Passage provided.

--- start ---

# American Ipa Recipe



## jimmyjack (20/1/06)

I want to brew an American IPA similar to Sierra Nevada Celebration or Anchor Liberty. Does this look the goods, is there anything else I should add or take away??

Cheers, JJ

Batch Size: 22.00 L
Brewer: Jim Hollars 
Boil Size: 30.49 L
Boil Time: 75 min Equipment: My Equipment 
Brewhouse Efficiency: 71.0 


Ingredients

Amount Item Type % or IBU 
5.25 kg Pale Malt, Traditional Ale (Joe White) (5.9 EBC) Grain 85.6 % 
0.45 kg Crystal (Joe White) (141.8 EBC) Grain 7.3 % 
0.23 kg Caramalt (Joe White) (49.3 EBC) Grain 3.8 % 
0.20 kg Munich, Light (Joe White) (17.7 EBC) Grain 3.3 % 
28.00 gm Chinook [12.10%] (60 min) Hops 37.1 IBU 
30.00 gm Cascade [6.00%] (30 min) Hops 15.2 IBU 
15.00 gm Centennial [10.00%] (5 min) Hops 3.3 IBU 
15.00 gm Cascade [6.00%] (Dry Hop 5 days) Hops - 
15.00 gm Centennial [10.00%] (Dry Hop 5 days) Hops - 
15.00 gm Simcoe [12.00%] (Dry Hop 3 days) Hops - 
0.50 items Whirlfloc Tablet (Boil 15.0 min) Misc 
0.96 tbsp Salt (Boil 60.0 min) Misc 
1 Pkgs American Ale (Wyeast Labs #1056) Yeast-Ale 



Beer Profile

Est Original Gravity: 1.062 SG
Measured Original Gravity: 1.010 SG 
Est Final Gravity: 1.015 SG Measured Final Gravity: 1.005 SG 
Estimated Alcohol by Vol: 6.2 % Actual Alcohol by Vol: 0.6 % 
Bitterness: 55.6 IBU Calories: 90 cal/l 
Est Color: 23.8 EBC Color: Color 


Mash Profile

Mash Name: Single Infusion, Medium Body, Batch Sparge Total Grain Weight: 6.13 kg 
Sparge Water: 23.63 L Grain Temperature: 22.2 C 
Sparge Temperature: 75.6 C TunTemperature: 22.2 C


----------



## jayse (20/1/06)

--- end ---

Extracted entries.
--- start ---

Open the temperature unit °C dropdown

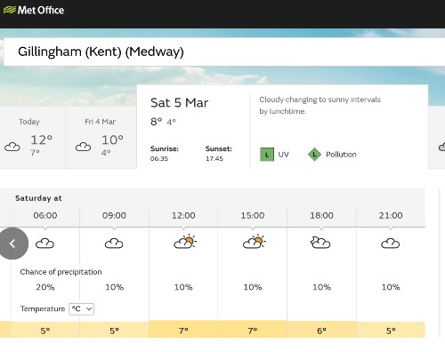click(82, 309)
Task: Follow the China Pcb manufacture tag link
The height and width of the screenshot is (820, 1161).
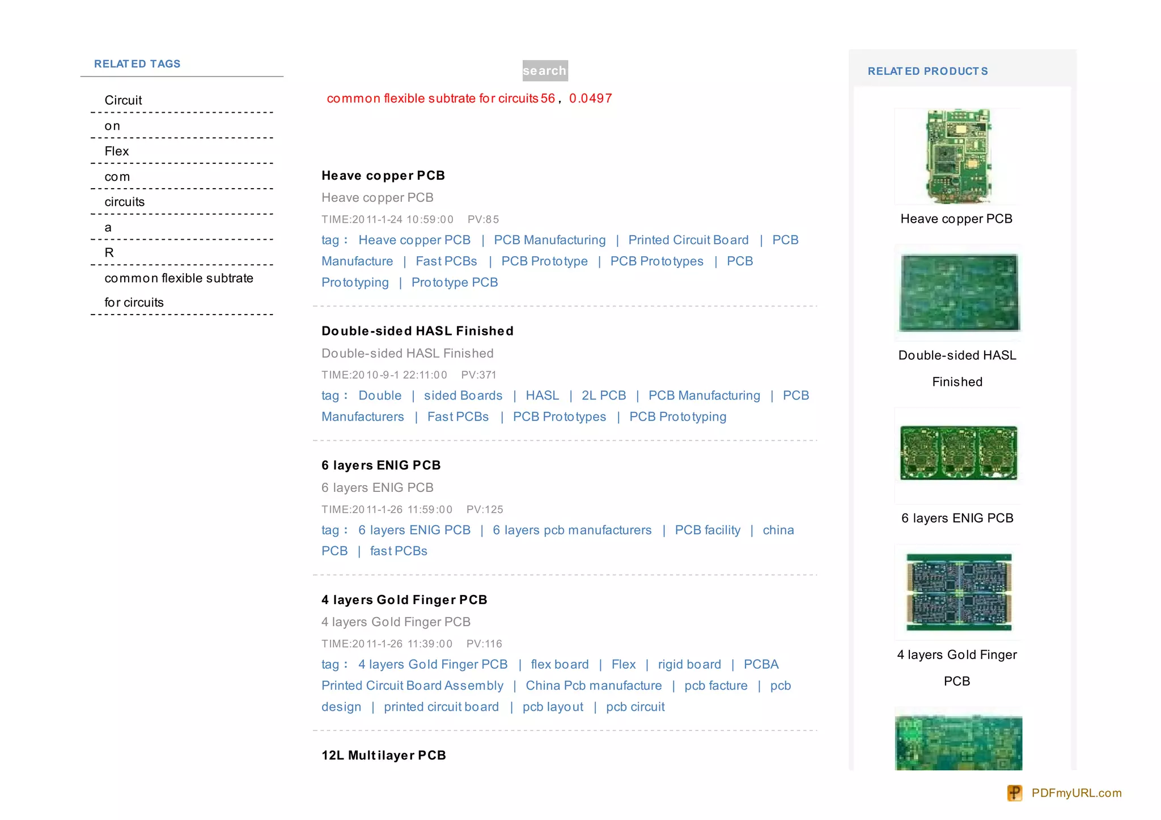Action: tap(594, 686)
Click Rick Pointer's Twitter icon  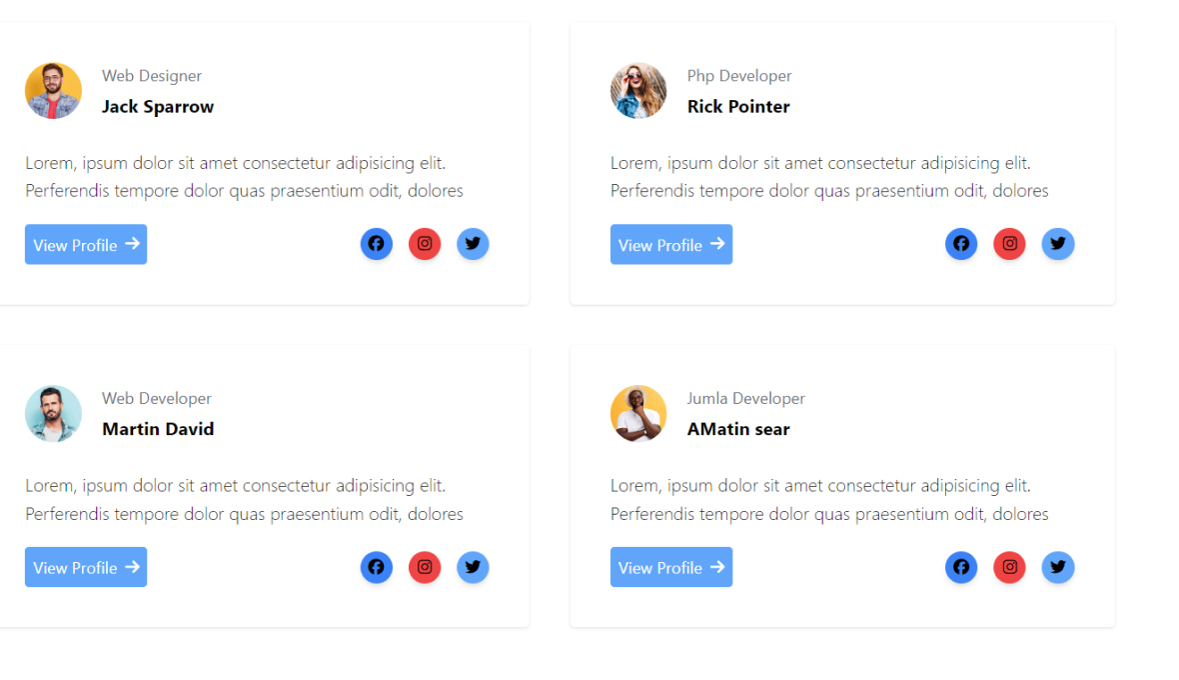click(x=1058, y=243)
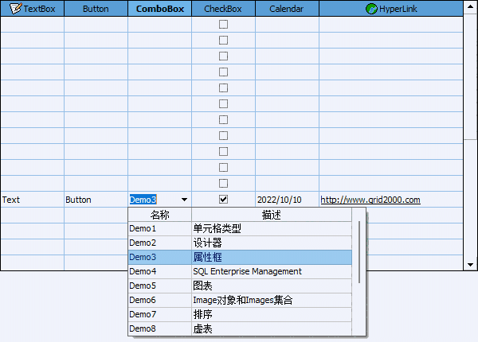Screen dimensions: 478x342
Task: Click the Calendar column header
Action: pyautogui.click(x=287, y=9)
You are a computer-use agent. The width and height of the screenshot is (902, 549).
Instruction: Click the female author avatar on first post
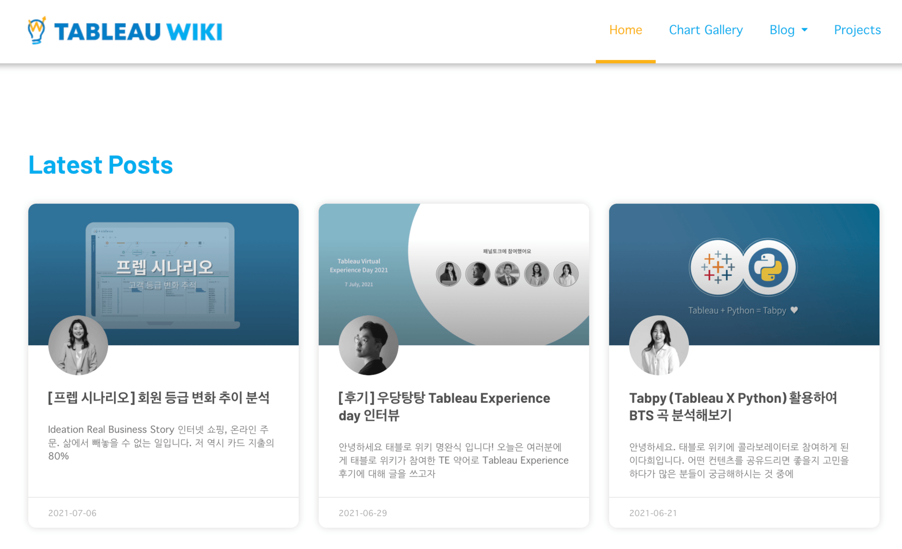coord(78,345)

--- end ---
--- start ---

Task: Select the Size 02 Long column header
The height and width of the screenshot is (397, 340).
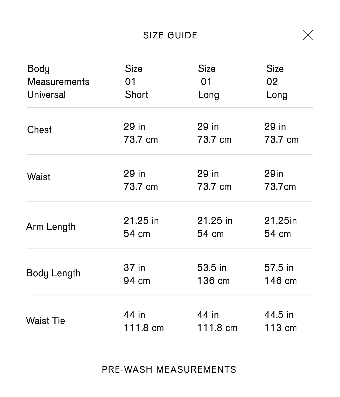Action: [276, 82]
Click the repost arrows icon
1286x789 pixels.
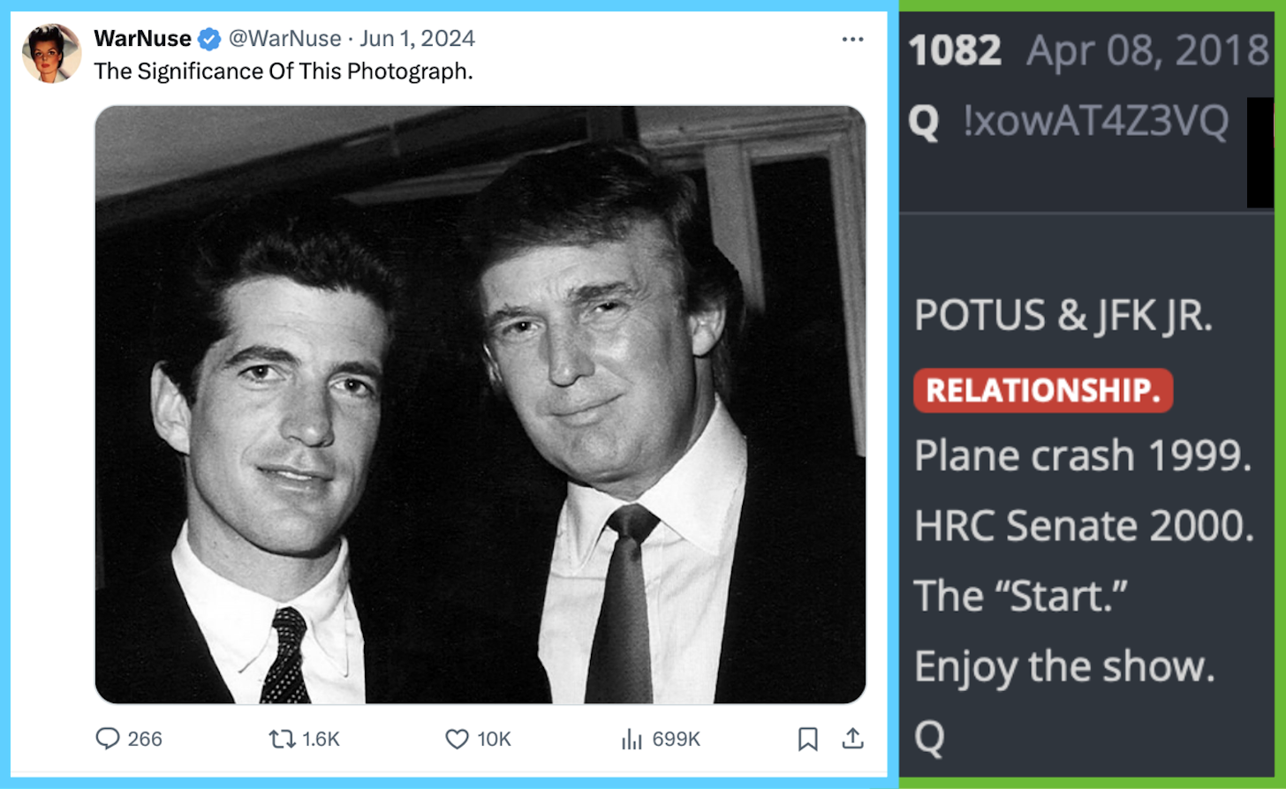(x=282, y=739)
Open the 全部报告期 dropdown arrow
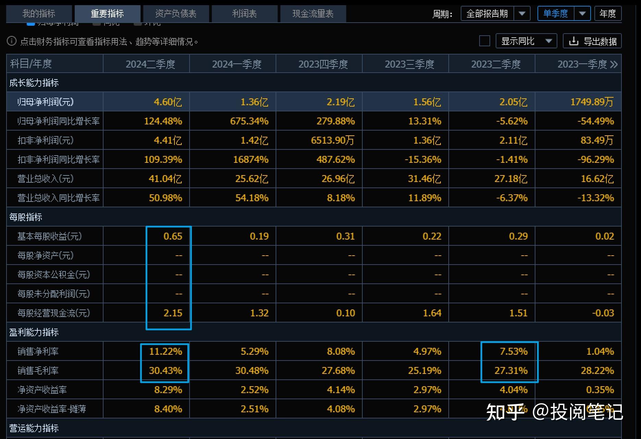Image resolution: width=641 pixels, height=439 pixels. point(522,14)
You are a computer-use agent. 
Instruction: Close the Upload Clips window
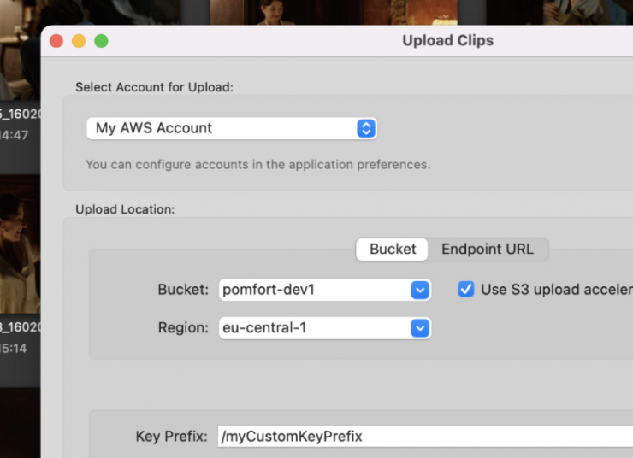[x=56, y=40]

--- end ---
--- start ---

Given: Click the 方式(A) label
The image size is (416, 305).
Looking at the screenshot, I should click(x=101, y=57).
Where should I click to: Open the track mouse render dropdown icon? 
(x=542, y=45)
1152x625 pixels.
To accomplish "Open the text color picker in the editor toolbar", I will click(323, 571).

--- end ---

Set tasks.
[1] In the IPA recipe thread, which yeast does the recipe call for?
[2] For each statement, say whether the IPA recipe thread supports it. Give yes or no and quote the words that decide it.
(a) The boil time is 75 minutes.
(b) The Chinook hops go in at 30 minutes.
(c) The Simcoe hops are dry hopped for 3 days.
[3] Continue the IPA recipe thread from the point where it stops.

Per-task answers.
[1] American Ale (Wyeast Labs #1056).

[2]
(a) Yes: "Boil Time: 75 min"
(b) No: "28.00 gm Chinook [12.10%] (60 min)"
(c) Yes: "15.00 gm Simcoe [12.00%] (Dry Hop 3 days)"

[3]
Hi Jimmy,
Ya have way to much crystal/cara in that recipe, stick to no more than 5% at the very most, i'd go for even less in such a brew.
I don't see why you'd need a tbsp of salt either, i'd skip that bit. The hops are looking OK, a little different to how i'd do it but looks pretty fine.
1.062 and 55ibu looks about right to me.
I'd use some simcoe at the start to instead of so much chinnook.

Demise of sanity
Jayse


----------



## Ross (20/1/06)

JJ,

Have to agree with Jayse on the crystal/caramalt content - thats heading more towards an amber than an IPA - I'd halve those amounts...

I won't comment on the chinnock, as I know you're a lover of it...  

Otherwise looks great - oh, & back off the salt...

cheers Ross...


----------



## jimmyjack (20/1/06)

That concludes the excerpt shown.